In the Cellular Component-based ontology analysis, genes required for mitochondrial and cell wall-related functions were also over-represented (Table 3). The cell wall category had a z-score of 8.22 (Table 3), and most of the genes assigned within this category were down-regulated by pterostilbene treatment (Table 3). The majority of these genes are involved in mating responses [e.g., FIG1, FIG2, SAG1, AGA1, MF(ALPHA)1, and MF(ALPHA)2, see Additional file 3: op. cit.], which is also in agreement with the over-representation of the gene ontology term "reproduction" in the Biological Process category (z-score of 3.01, Table 3). Additional down-regulated cell wall-related genes included chitin synthase 2(CHS2), cell wall mannoproteins (TIP1, CWP1) and a major exo-1,3-beta-glucanase of the cell wall (EXG1) (see Additional file 3: op. cit.). These genes are responsible for the biosynthesis of three major constituents (chitin, mannoproteins and glucan) found in yeast cell walls [38]. The gene BAG7 (Rho GTPase activating protein), however, was induced by ~137-fold in pterostilbene treated cells (see Additional file 3: op. cit.). It has been reported that Bag7p plays a role in the control of cell wall synthesis and is involved in regulating key components of the cell wall stress-response pathway [39].

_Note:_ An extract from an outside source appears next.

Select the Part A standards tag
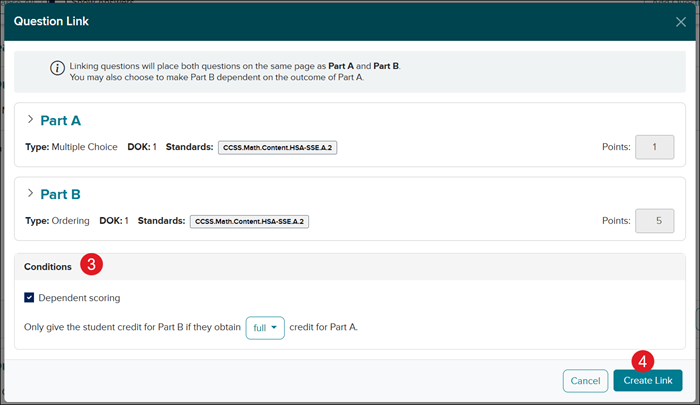 (276, 147)
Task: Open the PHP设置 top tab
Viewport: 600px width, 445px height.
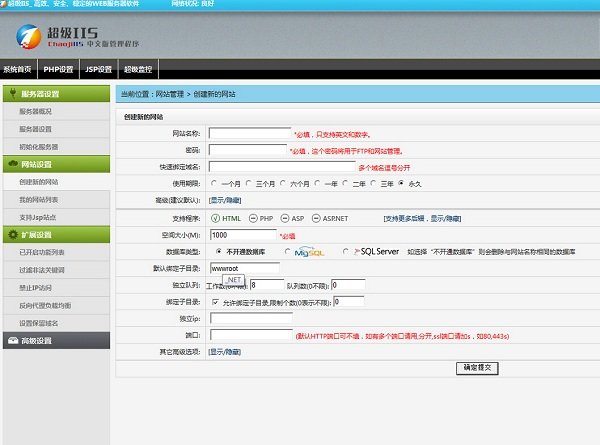Action: [x=59, y=70]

With respect to mitochondrial genes, it is interesting to note that more than 100 genes involved in diverse mitochondrial functions were up-regulated by pterostilbene treatment (Table 3, and Additional file 3: op. cit.). These genes play important roles in respiration, electron transport, mitochondrial protein targeting, and mitochondrial protein synthesis (see Additional file 3: op. cit.).
Summary of gene expression responses to pterostilbene in the sulfur metabolism pathway. Methionine biosynthetic pathway and corresponding genes are based on Thorsen et al. [66] and the Saccharomyces Genome Database [25]. Genes shown in boldface in the pathway are those affected by pterostilbene. The up- and down-regulated genes were indicated by arrows, (↑) and (↓).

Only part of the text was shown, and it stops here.